Unfortunately, all signs indicate that we're still not there, either in terms of the protections we have in place or the way we're implementing and enforcing them. A lot of the crucial protections of the HITECH Act have yet to be implemented. For example, HHS has yet to issue final, enforceable rules on a number of critical protections-like the business associate rule.
And while the Department of Health and Human Services and the Department of Justice have increased enforcement in the past one to two years, the overall record of enforcement is simply not satisfactory. Of the approximately 22,500 privacy complaints that HHS has received since 2003 that it had the authority to investigate, HHS has levied a formal fine, or Civil Monetary Penalty, in one case-just one. They've reached monetary settlement agreements in six other cases.

DOJ's record on this is similarly mixed. Since 2003, HHS has referred about 495 cases to DOJ for prosecution. But since then, DOJ has prosecuted just 16 criminal HIPAA cases. DOJ has reported to me that they have prosecuted some cases under statutes other than HIPAA-like identity theft and computer hacking statutes. But DOJ has no records or estimates of how many. It is hard for Congress to conduct oversight over DOJ without this data.

Now, I want to be clear. There are explanations for these facts and figures-and a lot of the responsibility lies on the shoulders of Congress.

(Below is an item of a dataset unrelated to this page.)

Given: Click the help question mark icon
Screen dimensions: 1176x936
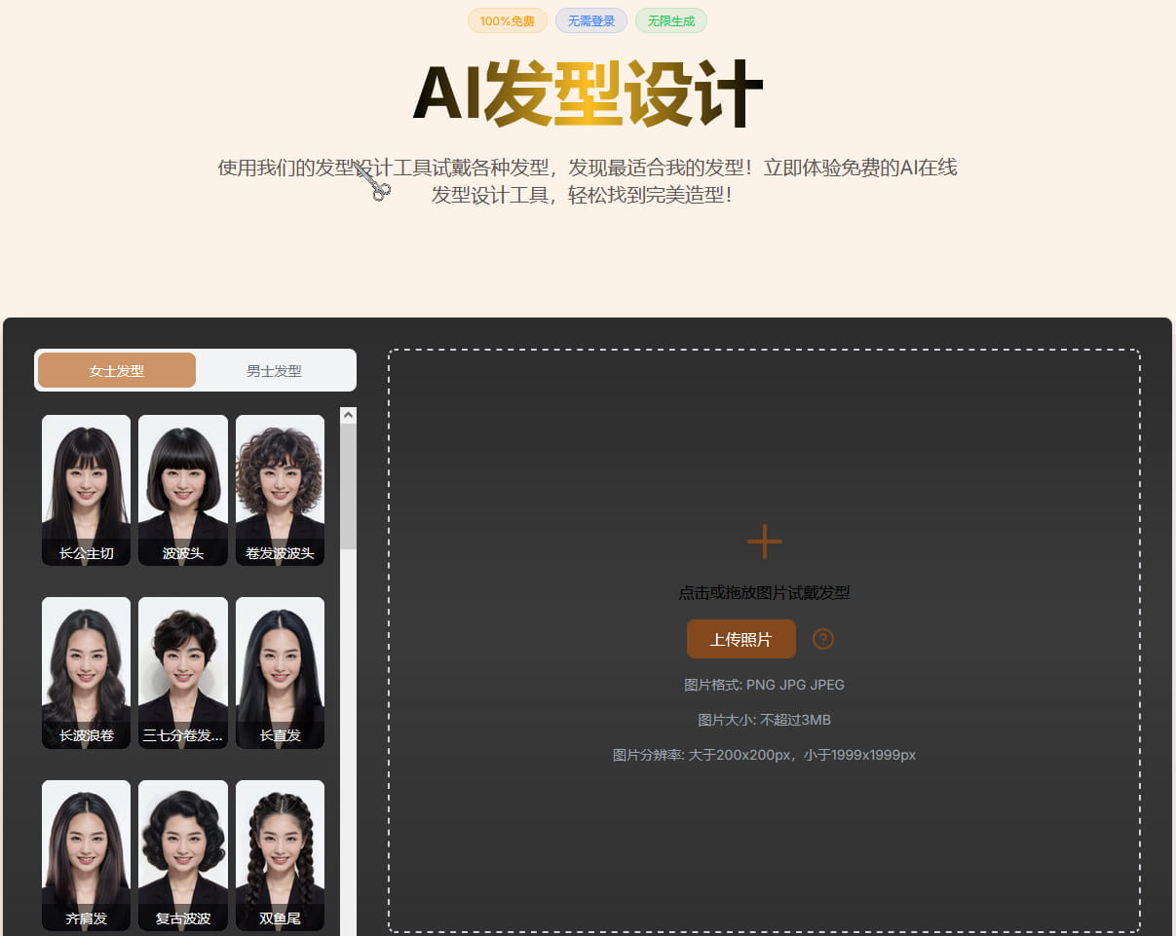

Congress perhaps should have instituted stronger reporting requirements on DOJ for enforcement. And HHS's low enforcement statistics are in large part the product of what I think is a wise Department-wide policy to work with companies to fix privacy problems-not just fine them.

But I think it's safe to say that we need to do more to protect this data. And that's what this hearing is all about-figuring out if we are doing everything we should be doing to enforce existing laws, and then figuring out if we need new laws and regulations to fill the gaps.

Before I turn to my friend the Ranking Member, I want to recognize that the work we're doing today continues the work that has been done for 15 years here in the Judiciary Committee under Chairman Leahy and of course, in the Health, Education, Labor and Pensions Committee under Chairman Harkin-and their predecessors, on both sides of the aisle. I sincerely believe that health information privacy is a bipartisan issue and a bipartisan cause, and one that will require a bipartisan solution. With that, I will turn to Senator Coburn, who as a watchdog of the federal government - and as a physician - will have a very valuable voice in today's hearing.